___ ENTRADAS FORNECIDAS ___

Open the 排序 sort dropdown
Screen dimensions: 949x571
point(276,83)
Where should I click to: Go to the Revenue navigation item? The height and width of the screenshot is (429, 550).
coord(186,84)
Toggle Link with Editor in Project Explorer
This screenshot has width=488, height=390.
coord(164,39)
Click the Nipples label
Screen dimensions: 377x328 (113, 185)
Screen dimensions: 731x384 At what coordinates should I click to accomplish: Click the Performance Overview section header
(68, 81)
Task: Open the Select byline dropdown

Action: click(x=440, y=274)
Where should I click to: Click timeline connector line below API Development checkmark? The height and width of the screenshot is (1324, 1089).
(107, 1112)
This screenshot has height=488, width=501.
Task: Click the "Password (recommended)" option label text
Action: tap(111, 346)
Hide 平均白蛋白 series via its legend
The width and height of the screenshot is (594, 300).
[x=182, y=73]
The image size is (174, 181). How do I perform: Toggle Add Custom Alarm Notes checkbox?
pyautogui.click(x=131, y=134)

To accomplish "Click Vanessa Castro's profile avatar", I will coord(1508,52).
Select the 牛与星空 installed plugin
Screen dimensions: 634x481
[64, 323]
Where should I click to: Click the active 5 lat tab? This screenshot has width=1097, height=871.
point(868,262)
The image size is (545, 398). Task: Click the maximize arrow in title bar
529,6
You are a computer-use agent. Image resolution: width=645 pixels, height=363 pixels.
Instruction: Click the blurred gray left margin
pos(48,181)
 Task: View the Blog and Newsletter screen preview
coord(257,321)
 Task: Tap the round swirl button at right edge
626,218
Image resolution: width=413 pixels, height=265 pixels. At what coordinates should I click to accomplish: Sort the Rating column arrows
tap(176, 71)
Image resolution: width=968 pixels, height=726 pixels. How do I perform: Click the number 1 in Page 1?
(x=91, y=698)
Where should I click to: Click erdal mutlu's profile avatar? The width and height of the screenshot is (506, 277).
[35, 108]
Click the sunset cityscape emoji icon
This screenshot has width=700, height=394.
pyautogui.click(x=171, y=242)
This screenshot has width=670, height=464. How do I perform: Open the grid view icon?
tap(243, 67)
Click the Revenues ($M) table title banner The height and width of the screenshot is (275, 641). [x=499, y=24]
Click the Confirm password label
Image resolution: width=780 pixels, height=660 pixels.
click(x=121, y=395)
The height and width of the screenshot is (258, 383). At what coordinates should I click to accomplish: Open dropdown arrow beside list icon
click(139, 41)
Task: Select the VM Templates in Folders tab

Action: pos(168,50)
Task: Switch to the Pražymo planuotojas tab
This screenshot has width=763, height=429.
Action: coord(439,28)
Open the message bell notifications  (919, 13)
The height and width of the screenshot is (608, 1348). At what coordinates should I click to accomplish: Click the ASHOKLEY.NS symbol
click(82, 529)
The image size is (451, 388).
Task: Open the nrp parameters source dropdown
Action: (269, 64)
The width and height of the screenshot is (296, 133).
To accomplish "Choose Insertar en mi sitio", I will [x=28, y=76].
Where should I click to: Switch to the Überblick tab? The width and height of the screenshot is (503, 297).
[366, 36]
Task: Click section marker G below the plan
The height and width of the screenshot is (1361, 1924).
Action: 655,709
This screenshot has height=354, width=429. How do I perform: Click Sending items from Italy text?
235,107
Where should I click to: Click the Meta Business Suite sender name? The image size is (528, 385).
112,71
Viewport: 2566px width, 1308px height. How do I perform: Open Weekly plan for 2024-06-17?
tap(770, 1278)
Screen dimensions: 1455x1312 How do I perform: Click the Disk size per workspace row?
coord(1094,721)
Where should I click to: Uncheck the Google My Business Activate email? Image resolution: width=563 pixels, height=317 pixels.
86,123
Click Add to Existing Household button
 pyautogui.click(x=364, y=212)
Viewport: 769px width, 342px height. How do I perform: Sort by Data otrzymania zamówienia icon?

___

Reescreva tal e qual o trecho das entradas que vai da linha com "The height and width of the screenshot is (608, 1348)." até o fim delas, incluindo essa primeira linha.

The height and width of the screenshot is (608, 1348). At what coordinates should I click to accomplish: Click the ASHOKLEY.NS symbol
click(82, 529)
The image size is (451, 388).
Task: Open the nrp parameters source dropdown
Action: (269, 64)
The width and height of the screenshot is (296, 133).
To accomplish "Choose Insertar en mi sitio", I will [x=28, y=76].
Where should I click to: Switch to the Überblick tab? The width and height of the screenshot is (503, 297).
[366, 36]
Task: Click section marker G below the plan
The height and width of the screenshot is (1361, 1924).
Action: 655,709
This screenshot has height=354, width=429. How do I perform: Click Sending items from Italy text?
235,107
Where should I click to: Click the Meta Business Suite sender name? The image size is (528, 385).
112,71
Viewport: 2566px width, 1308px height. How do I perform: Open Weekly plan for 2024-06-17?
tap(770, 1278)
Screen dimensions: 1455x1312 How do I perform: Click the Disk size per workspace row?
coord(1094,721)
Where should I click to: Uncheck the Google My Business Activate email? Image resolution: width=563 pixels, height=317 pixels.
86,123
Click Add to Existing Household button
 pyautogui.click(x=364, y=212)
Viewport: 769px width, 342px height. How do I perform: Sort by Data otrzymania zamówienia icon?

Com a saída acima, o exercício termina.